Minnesota budget officials quietly paid a $537,000 penalty to the Internal Revenue Service in September of last year, after the board that handles state investments accidentally purchased the state's own debt and then resold it.
Under federal tax rules, the state is prohibited from buying its own bonds, which generally is low-interest debt sold to investors to pay for roads, bridges and state buildings. The two violations occurred in 2010 and 2011, disqualifying the state from its tax-exempt status on nearly $16 million in bonds that the State Board of Investment accidentally bought.
Budget officials noticed the transactions in 2012 and reported them to federal tax authorities. The penalty was the result of a settlement, finalized in September of last year.
"I'm not happy about it," said Minnesota Management and Budget Commissioner Myron Frans, who took the helm of the agency in January 2015. "I'm not happy that it happened, and I'll do everything I can to make sure it won't happen again."
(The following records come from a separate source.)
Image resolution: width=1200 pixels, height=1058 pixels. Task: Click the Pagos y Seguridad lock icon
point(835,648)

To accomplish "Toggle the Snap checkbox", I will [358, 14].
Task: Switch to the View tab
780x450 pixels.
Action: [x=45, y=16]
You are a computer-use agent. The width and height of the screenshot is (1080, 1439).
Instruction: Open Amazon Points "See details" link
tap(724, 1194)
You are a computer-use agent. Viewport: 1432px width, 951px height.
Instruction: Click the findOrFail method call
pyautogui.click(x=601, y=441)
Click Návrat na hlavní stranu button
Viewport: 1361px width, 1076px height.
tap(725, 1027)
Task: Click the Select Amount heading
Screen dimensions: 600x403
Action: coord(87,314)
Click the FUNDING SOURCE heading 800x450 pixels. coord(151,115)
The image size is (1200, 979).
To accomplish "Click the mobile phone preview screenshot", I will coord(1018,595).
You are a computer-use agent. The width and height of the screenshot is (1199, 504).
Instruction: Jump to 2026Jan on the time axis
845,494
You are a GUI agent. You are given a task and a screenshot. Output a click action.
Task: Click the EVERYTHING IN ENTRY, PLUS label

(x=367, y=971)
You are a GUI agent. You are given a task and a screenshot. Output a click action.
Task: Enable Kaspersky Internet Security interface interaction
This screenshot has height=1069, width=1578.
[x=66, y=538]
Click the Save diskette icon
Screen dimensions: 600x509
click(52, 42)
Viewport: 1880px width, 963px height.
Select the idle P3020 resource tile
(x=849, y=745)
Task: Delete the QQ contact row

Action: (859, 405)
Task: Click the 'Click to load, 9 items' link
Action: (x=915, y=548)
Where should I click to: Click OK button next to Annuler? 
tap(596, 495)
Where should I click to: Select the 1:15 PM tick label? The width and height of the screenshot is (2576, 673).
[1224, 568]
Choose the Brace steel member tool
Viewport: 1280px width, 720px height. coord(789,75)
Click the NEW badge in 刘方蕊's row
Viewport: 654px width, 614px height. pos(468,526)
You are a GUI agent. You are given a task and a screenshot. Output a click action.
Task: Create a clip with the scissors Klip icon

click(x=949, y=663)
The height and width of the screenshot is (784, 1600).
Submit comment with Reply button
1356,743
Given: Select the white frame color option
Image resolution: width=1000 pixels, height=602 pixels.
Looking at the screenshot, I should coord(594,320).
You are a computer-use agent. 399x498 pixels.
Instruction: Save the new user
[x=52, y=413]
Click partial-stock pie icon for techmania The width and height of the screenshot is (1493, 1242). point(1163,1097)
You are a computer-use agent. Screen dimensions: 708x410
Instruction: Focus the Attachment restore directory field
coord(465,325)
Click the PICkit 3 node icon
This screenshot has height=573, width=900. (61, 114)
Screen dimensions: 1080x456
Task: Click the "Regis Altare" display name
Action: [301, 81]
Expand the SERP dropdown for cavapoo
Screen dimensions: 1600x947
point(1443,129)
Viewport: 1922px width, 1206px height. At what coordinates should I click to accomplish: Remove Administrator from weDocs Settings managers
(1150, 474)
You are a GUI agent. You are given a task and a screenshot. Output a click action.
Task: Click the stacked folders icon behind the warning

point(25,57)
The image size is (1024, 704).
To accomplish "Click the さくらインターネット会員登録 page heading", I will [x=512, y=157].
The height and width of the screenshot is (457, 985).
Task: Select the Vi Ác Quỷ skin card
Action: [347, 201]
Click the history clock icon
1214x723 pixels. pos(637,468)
After the discovery of the improper bond purchases, the state enacted new procedures to avoid similar violations in the future, satisfying the IRS, said a spokeswoman for the state budget office.
State and local governments must follow myriad complex rules to ensure that their bonds qualify for tax-free status, which can be a big advantage for investors and governments selling the debt. "It's very important you follow those so you get the benefit of reduced interest," Frans said.
The infractions occurred during the tenure of former investment board director Howard Bicker, who retired in 2013 after 32 years in that job. A phone message left for him Monday was not immediately returned.
The investment board's new executive director, Mansco Perry III, said that staff members have now been instructed on the new compliance guidelines.